# anyone been to Steinhatchee lately?



## mlbowfin (Mar 4, 2021)

will be heading down next week, weather looks to be perfect. have any of you guys been down there the past few weeks and if so what was the magic depth? last year at this time we destroyed the trout in the 3.5ft depth range and plan on starting out in that range but if anyone knows if they haven't moved up that shallow I would like know.. We will be staying at the seahag in the King Fish the shack 11th-14th if anyone would like to swing by and share fishing stories over a glass of scotch or a beer..


----------



## david coker (Mar 4, 2021)

mlbowfin said:


> will be heading down next week, weather looks to be perfect. have any of you guys been down there the past few weeks and if so what was the magic depth? last year at this time we destroyed the trout in the 3.5ft depth range and plan on starting out in that range but if anyone knows if they haven't moved up that shallow I would like know.. We will be staying at the seahag in the King Fish the shack 11th-14th if anyone would like to swing by and share fishing stories over a glass of scotch or a beer..

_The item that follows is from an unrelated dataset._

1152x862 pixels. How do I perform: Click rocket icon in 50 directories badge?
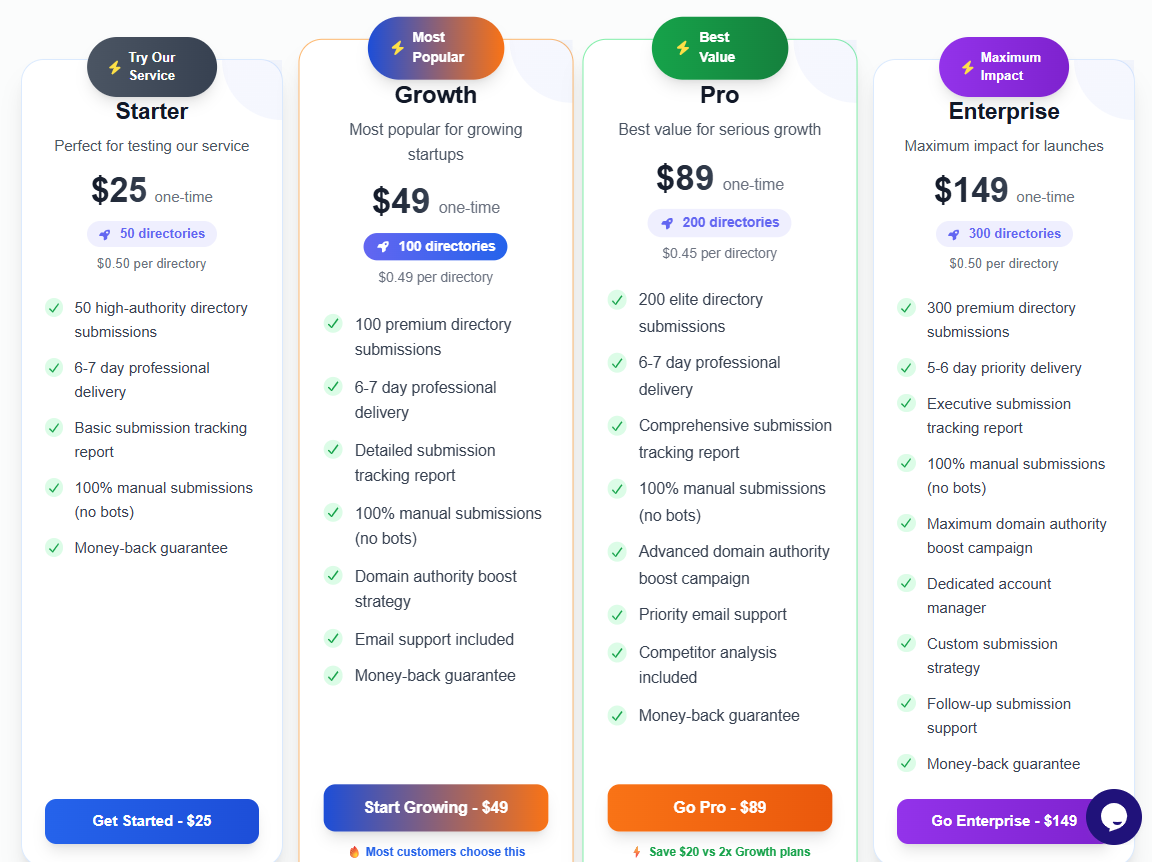point(105,234)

Was there bout 2 weeks ago fish were in 3/4 feet of water i fished south tward rocky


----------



## doomtrpr_z71 (Mar 4, 2021)

Good luck, north of the hatch they were in the creek mouths and not on the flats yet


----------



## mlbowfin (Mar 4, 2021)

david coker said:


> Was there bout 2 weeks ago fish were in 3/4 feet of water i fished south tward rocky


I doubt I can get my boat that shallow, thanks for the info..


----------



## mlbowfin (Mar 4, 2021)

doomtrpr_z71 said:


> Good luck, north of the hatch they were in the creek mouths and not on the flats yet


hopefully they will pull out onto the flats, I tend to chew my trolling motor propellers up trying to get to the creeks but if that's what one has to do then it will be done! thanks for the info.. we usually fish up to grassy island, are these creeks any of the ones between the hatch and big grassy island?


----------



## doomtrpr_z71 (Mar 4, 2021)

mlbowfin said:


> hopefully they will pull out onto the flats, I tend to chew my trolling motor propellers up trying to get to the creeks but if that's what one has to do then it will be done! thanks for the info.. we usually fish up to grassy island, are these creeks any of the ones between the hatch and big grassy island?

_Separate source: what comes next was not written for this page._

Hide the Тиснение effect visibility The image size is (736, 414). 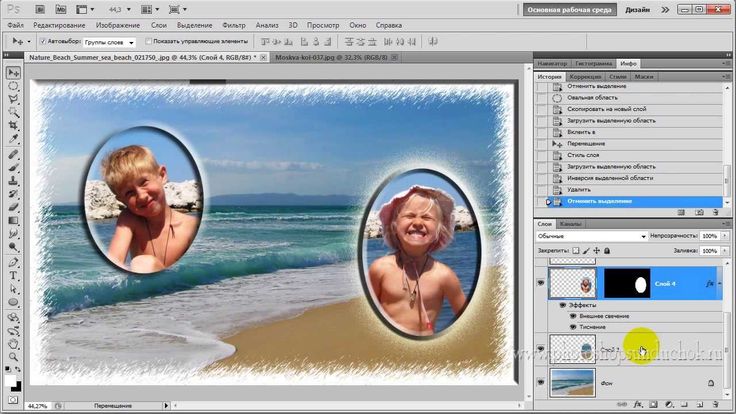pyautogui.click(x=573, y=327)
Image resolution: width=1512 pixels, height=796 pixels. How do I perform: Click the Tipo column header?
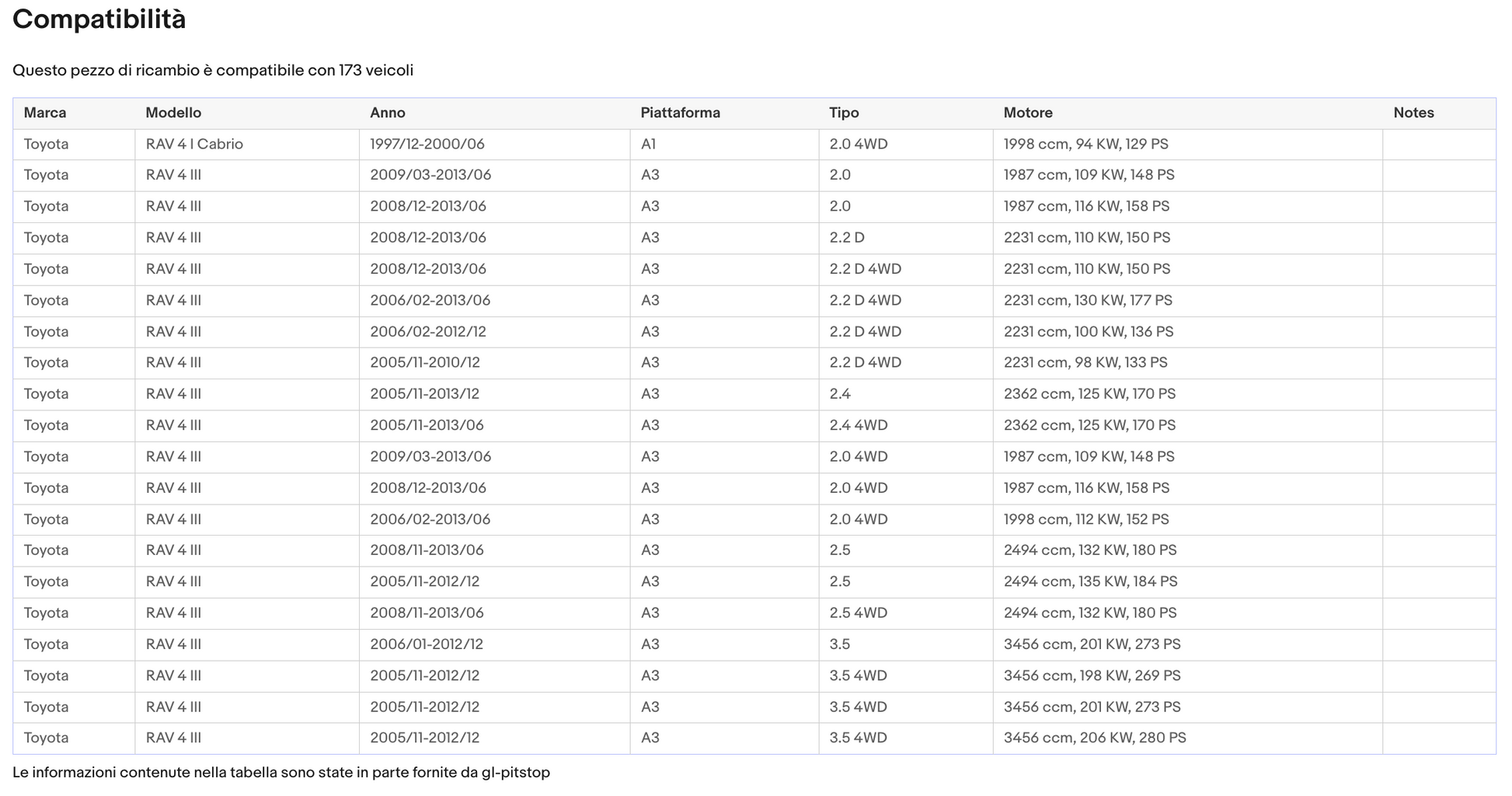pyautogui.click(x=906, y=113)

This was up around keaton, so north of big grassy, that's the reason I never bothered changing the prop on mine, it just got chewed up again


----------



## david coker (Mar 4, 2021)

doomtrpr_z71 said:


> This was up around keaton, so north of big grassy, that's the reason I never bothered changing the prop on mine, it just got chewed up again


Sorry i ment 3 to 4 feet of water


----------



## doomtrpr_z71 (Mar 4, 2021)

david coker said:


> Sorry i ment 3 to 4 feet of water


Yep


----------



## plumber_1969 (Mar 8, 2021)

I went last weekend. We went offshore 15-20 miles. No sheeps biting. We could see them, just would not eat. We went and had fun with the lumberjacks (AJ's) as my granddaughters called them.


----------



## drhunter1 (Apr 6, 2021)

Heading down at the end of the month.  Hoping for some action.  If the grass is good north or south, thats where I will be.

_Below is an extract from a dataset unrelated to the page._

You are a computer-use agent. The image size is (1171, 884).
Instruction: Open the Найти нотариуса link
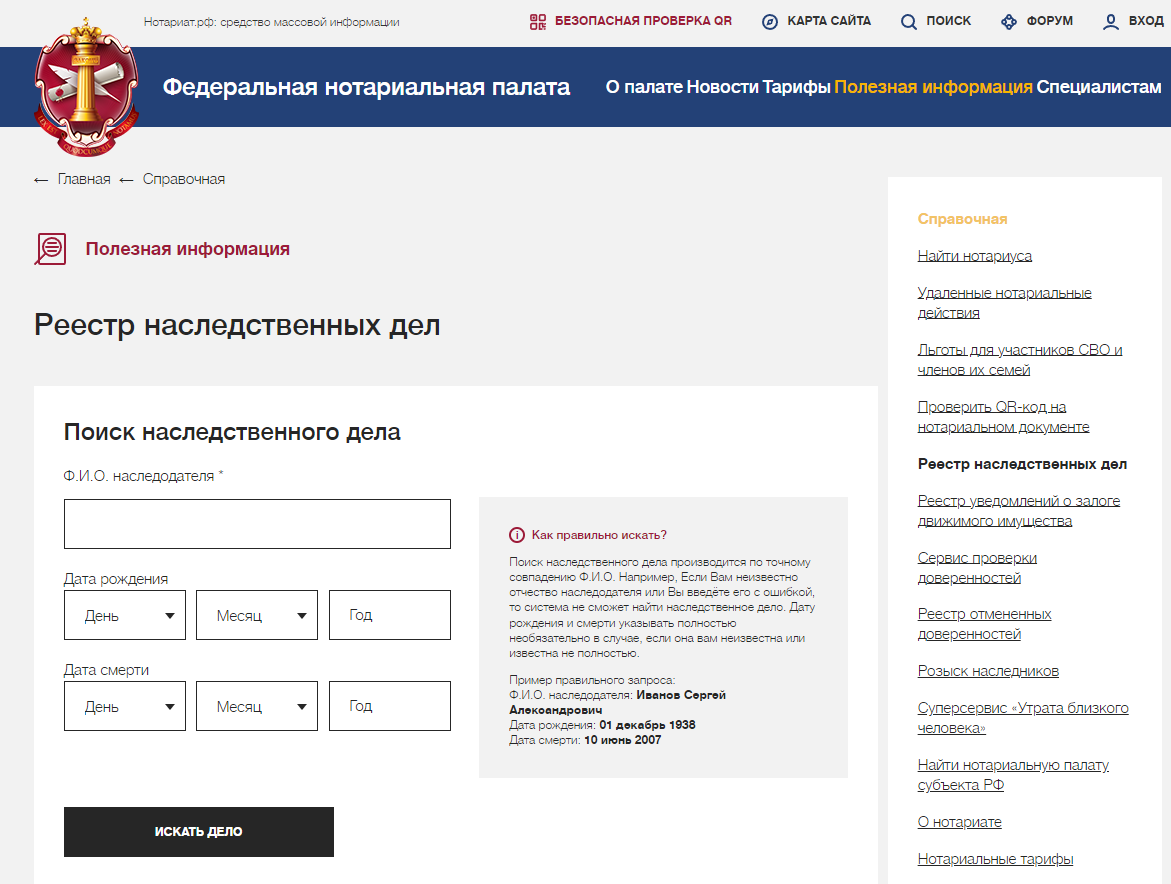click(975, 255)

Is the grass in good shape?


----------



## doomtrpr_z71 (Apr 6, 2021)

drhunter1 said:


> Heading down at the end of the month.  Hoping for some action.  If the grass is good north or south, thats where I will be.
> 
> Is the grass in good shape?


I'll let you know Thursday


----------



## drhunter1 (Apr 6, 2021)

doomtrpr_z71 said:


> I'll let you know Thursday



Thank you sir. Go get em!


----------



## FloppinBob (Apr 17, 2021)

plumber_1969 said:


> I went last weekend. We went offshore 15-20 miles. No sheeps biting. We could see them, just would not eat. We went and had fun with the lumberjacks (AJ's) as my granddaughters called them.


Amberjacks and fun don’t belong in the same sentence.


----------



## 1982ace (Apr 19, 2021)

Reef donkeys don’t play


----------



## drhunter1 (Apr 22, 2021)

Anyone have an updated report? Any luck?


----------



## DEERFU (Apr 22, 2021)

drhunter1 said:


> Anyone have an updated report? Any luck?


I'll let ya know next week!


----------



## drhunter1 (Apr 22, 2021)

DEERFU said:


> I'll let ya know next week!


I find your sarcasm refreshing.


----------



## pottydoc (Apr 24, 2021)

My brother was there today, along with lots of wind. They still did well on the reds south and shallow.


----------